■ Selected passage
----

MICHELIN Guide Ceremony 2 minutes 17 April 2024

Gabriela Ospina of Boia De is the MICHELIN Guide Florida 2024 Sommelier Award Winner

Congratulations to Gabriela Ospina of Boia De, the 2024 MICHELIN Guide Florida Sommelier Award Winner!

For Ospina, wine is about the stories and the community. Instead of working behind a rigid set of rules, the award winner instead opts to pursue what interests her, believing that there is no "right or wrong way" to drink wine. "At the end of the day, wine is meant to be drunk, not studied," adds Ospina.

Below, the sommelier takes us behind the scenes on her philosophy in adding new additions to the wine list and what she's drinking these days. Cheers!

How were you introduced to the world of wine?

Wine was always on the periphery as I made my way through various restaurant positions, aware of it but never my focus. After quarantine ended there were a couple years there that felt like they blew right by. Once the dust settled, I had time to ask myself what I truly wanted to spend my time on. It is such a romanticized industry, but the humanity behind it is why I kept showing up every daythe stories I was telling, the connections I was making, the little community I found myself a part of. Wine was the answer that held it all.

How has your relationship with wine changed?

I've become much more relaxed in my pursuit to understand it. I'm an academic by nature and it can be overwhelming to apply some kind of structure or discipline to the study of wine. Now it feels all so much less serious, I pursue what interests me. At the end of the day, wine is meant to be drunk, not studied.

What are you drinking these days?

Gray-skinned grapes with contact, red and white grape co-ferments, blurring the lines between the orange-rose-light red shades. Specifically, Palhete and Ramato.

What's your favorite nonalcoholic drink?

Boba tea in all flavors, as long as there is double boba. Or Dr. Pepper.

What's your ideal meal and pairing?

----

■ Material supplied
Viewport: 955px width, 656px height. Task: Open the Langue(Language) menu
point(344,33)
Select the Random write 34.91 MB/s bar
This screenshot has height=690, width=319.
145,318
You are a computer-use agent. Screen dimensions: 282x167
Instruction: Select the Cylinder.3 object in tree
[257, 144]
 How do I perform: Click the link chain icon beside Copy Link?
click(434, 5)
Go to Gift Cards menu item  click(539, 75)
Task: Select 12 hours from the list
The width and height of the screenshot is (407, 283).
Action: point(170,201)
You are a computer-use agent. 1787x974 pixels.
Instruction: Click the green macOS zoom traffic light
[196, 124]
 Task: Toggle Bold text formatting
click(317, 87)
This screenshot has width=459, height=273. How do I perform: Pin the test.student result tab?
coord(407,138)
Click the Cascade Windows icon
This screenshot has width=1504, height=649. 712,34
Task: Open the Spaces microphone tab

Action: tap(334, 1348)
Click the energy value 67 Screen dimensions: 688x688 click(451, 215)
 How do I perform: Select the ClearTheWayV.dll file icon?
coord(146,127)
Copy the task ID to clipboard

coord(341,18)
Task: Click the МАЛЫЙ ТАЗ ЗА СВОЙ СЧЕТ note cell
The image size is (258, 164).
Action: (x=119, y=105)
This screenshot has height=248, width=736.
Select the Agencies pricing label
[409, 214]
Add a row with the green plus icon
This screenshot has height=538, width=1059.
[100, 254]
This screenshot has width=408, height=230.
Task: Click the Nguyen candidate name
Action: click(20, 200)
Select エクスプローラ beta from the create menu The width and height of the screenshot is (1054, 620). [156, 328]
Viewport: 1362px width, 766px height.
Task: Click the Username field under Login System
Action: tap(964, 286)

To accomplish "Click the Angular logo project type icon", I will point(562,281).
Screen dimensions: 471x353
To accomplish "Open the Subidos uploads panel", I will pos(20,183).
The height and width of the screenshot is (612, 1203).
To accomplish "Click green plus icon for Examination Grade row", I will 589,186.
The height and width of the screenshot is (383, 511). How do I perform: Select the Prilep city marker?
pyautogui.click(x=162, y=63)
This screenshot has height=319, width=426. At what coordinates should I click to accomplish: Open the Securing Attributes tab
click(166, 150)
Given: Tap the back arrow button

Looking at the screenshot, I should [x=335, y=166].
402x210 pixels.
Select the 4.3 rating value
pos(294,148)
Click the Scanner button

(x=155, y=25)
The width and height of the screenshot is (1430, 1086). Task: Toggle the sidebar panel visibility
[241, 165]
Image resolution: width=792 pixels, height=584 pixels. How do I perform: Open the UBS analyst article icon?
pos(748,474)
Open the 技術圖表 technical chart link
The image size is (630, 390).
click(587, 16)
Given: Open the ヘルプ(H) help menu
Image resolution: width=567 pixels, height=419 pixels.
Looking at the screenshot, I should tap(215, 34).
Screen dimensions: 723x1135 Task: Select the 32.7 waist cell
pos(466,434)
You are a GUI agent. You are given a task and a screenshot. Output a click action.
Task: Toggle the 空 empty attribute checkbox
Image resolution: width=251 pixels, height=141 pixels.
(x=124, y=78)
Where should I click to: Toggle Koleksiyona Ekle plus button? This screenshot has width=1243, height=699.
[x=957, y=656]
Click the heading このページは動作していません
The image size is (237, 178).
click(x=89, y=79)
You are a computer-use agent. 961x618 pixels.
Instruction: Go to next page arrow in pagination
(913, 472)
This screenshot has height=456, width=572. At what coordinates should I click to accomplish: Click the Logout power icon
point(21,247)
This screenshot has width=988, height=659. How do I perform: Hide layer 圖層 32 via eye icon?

----

■ Problem details
In the sommelier interview above, what nonalcoholic drinks does Gabriela Ospina name as her favorites?

■ Answer
Boba tea in any flavor, as long as it has double boba, or Dr. Pepper.